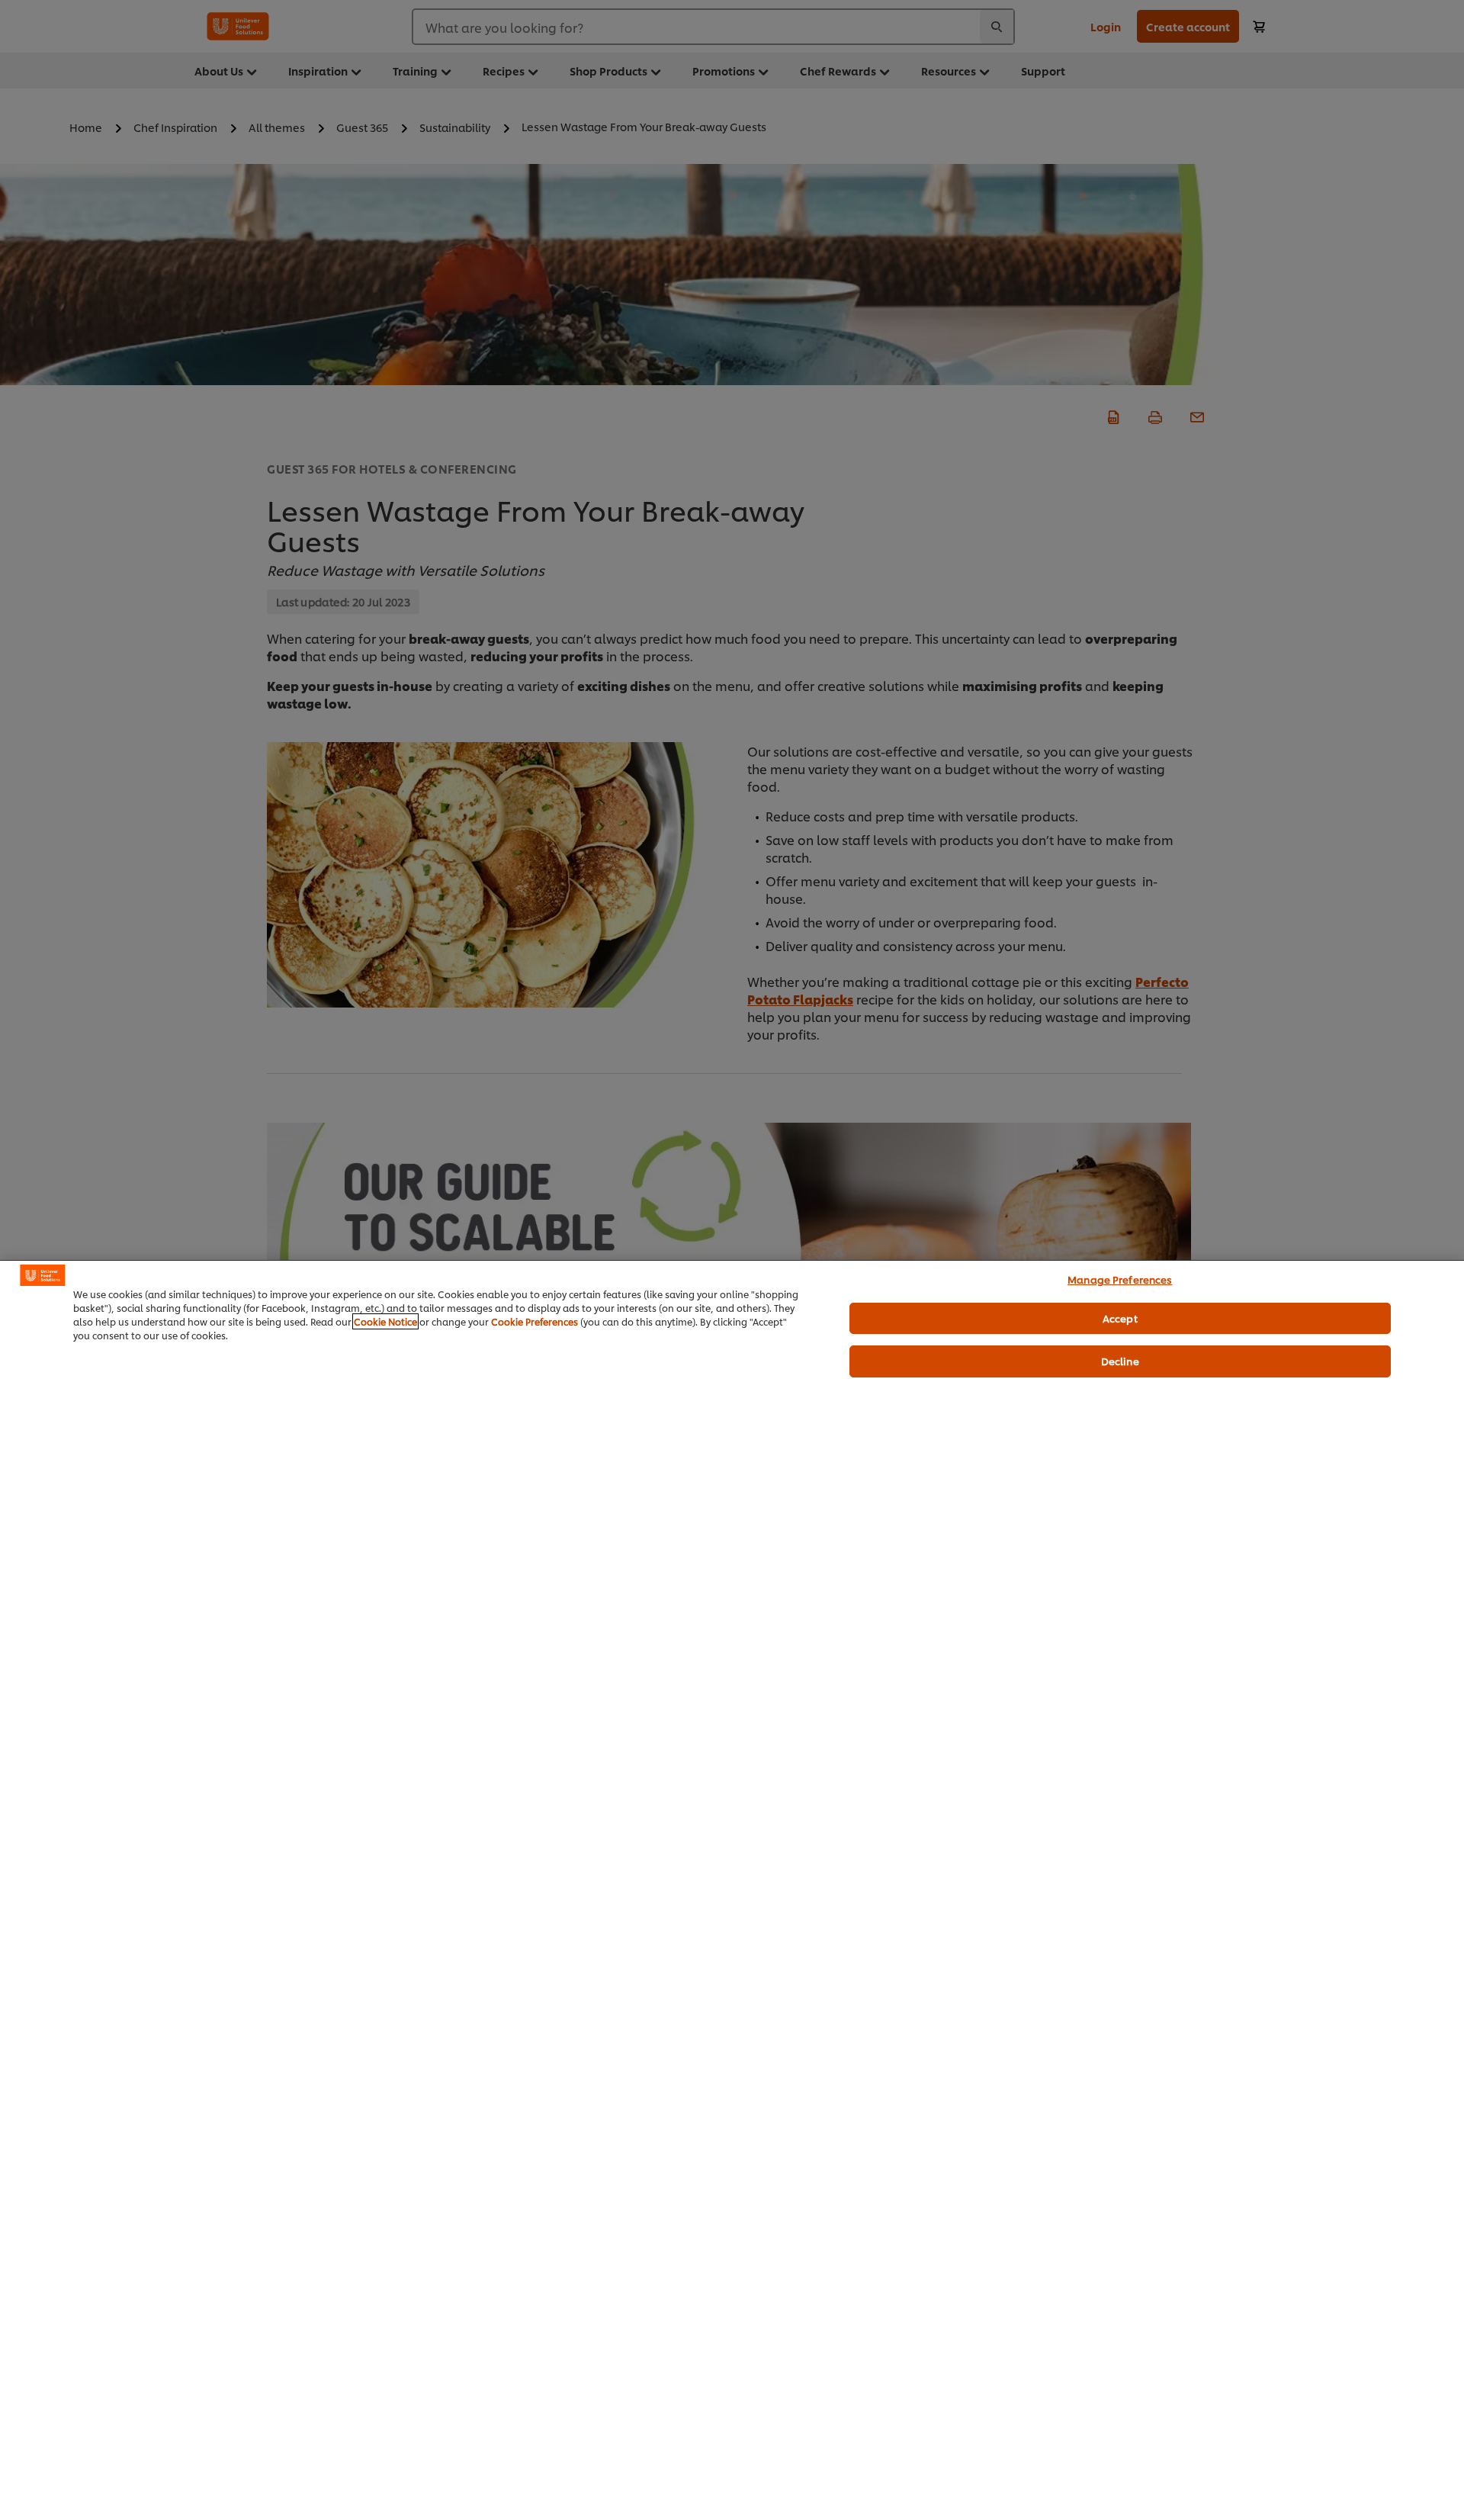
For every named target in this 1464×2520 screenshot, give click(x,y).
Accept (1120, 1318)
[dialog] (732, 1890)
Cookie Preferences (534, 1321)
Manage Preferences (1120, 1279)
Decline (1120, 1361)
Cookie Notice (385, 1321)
□ □ □
__Problem to solve__:
Copy out every line in the records where the word "Preferences" is found.

__Completed exercise__:
Cookie Preferences (534, 1321)
Manage Preferences (1120, 1279)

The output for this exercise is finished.